▸ Entries drawn from a collection
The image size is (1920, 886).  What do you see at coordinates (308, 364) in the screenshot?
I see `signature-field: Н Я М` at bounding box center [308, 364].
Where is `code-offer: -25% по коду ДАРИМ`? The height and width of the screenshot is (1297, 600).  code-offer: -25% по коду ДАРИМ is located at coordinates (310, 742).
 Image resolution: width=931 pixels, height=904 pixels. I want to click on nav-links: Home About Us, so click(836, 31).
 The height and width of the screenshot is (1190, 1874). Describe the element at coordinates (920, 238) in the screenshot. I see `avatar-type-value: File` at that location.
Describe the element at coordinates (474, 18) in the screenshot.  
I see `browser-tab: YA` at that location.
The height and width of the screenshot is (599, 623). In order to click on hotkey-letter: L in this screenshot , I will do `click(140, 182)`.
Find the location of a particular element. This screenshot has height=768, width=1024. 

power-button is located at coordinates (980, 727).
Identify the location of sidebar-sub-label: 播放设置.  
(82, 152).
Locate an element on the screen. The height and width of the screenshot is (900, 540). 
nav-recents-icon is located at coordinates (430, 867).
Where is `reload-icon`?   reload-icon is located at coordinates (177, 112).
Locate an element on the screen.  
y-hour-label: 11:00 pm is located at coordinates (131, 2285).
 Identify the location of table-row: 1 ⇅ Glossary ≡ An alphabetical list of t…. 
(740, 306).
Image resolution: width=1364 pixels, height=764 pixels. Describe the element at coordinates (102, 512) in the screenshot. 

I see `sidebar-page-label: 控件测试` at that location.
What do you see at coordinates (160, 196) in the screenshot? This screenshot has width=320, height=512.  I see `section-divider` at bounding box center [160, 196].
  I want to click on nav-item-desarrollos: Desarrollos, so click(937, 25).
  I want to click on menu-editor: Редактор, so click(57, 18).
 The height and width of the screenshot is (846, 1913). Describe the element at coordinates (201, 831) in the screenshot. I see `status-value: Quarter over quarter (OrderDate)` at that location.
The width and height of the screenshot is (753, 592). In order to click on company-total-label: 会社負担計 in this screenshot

▸ Task description
Please put each line of the listing above into a JSON list of strings, with one string per line and blank lines omitted.

▸ Solution to the exercise
[
  "The image size is (1920, 886).  What do you see at coordinates (308, 364) in the screenshot?",
  "I see `signature-field: Н Я М` at bounding box center [308, 364].",
  "Where is `code-offer: -25% по коду ДАРИМ`? The height and width of the screenshot is (1297, 600).  code-offer: -25% по коду ДАРИМ is located at coordinates (310, 742).",
  " Image resolution: width=931 pixels, height=904 pixels. I want to click on nav-links: Home About Us, so click(836, 31).",
  " The height and width of the screenshot is (1190, 1874). Describe the element at coordinates (920, 238) in the screenshot. I see `avatar-type-value: File` at that location.",
  "Describe the element at coordinates (474, 18) in the screenshot.  ",
  "I see `browser-tab: YA` at that location.",
  "The height and width of the screenshot is (599, 623). In order to click on hotkey-letter: L in this screenshot , I will do `click(140, 182)`.",
  "Find the location of a particular element. This screenshot has height=768, width=1024. ",
  "power-button is located at coordinates (980, 727).",
  "Identify the location of sidebar-sub-label: 播放设置.  ",
  "(82, 152).",
  "Locate an element on the screen. The height and width of the screenshot is (900, 540). ",
  "nav-recents-icon is located at coordinates (430, 867).",
  "Where is `reload-icon`?   reload-icon is located at coordinates (177, 112).",
  "Locate an element on the screen.  ",
  "y-hour-label: 11:00 pm is located at coordinates (131, 2285).",
  " Identify the location of table-row: 1 ⇅ Glossary ≡ An alphabetical list of t…. ",
  "(740, 306).",
  "Image resolution: width=1364 pixels, height=764 pixels. Describe the element at coordinates (102, 512) in the screenshot. ",
  "I see `sidebar-page-label: 控件测试` at that location.",
  "What do you see at coordinates (160, 196) in the screenshot? This screenshot has width=320, height=512.  I see `section-divider` at bounding box center [160, 196].",
  "  I want to click on nav-item-desarrollos: Desarrollos, so click(937, 25).",
  "  I want to click on menu-editor: Редактор, so click(57, 18).",
  " The height and width of the screenshot is (846, 1913). Describe the element at coordinates (201, 831) in the screenshot. I see `status-value: Quarter over quarter (OrderDate)` at that location.",
  "The width and height of the screenshot is (753, 592). In order to click on company-total-label: 会社負担計 in this screenshot"
]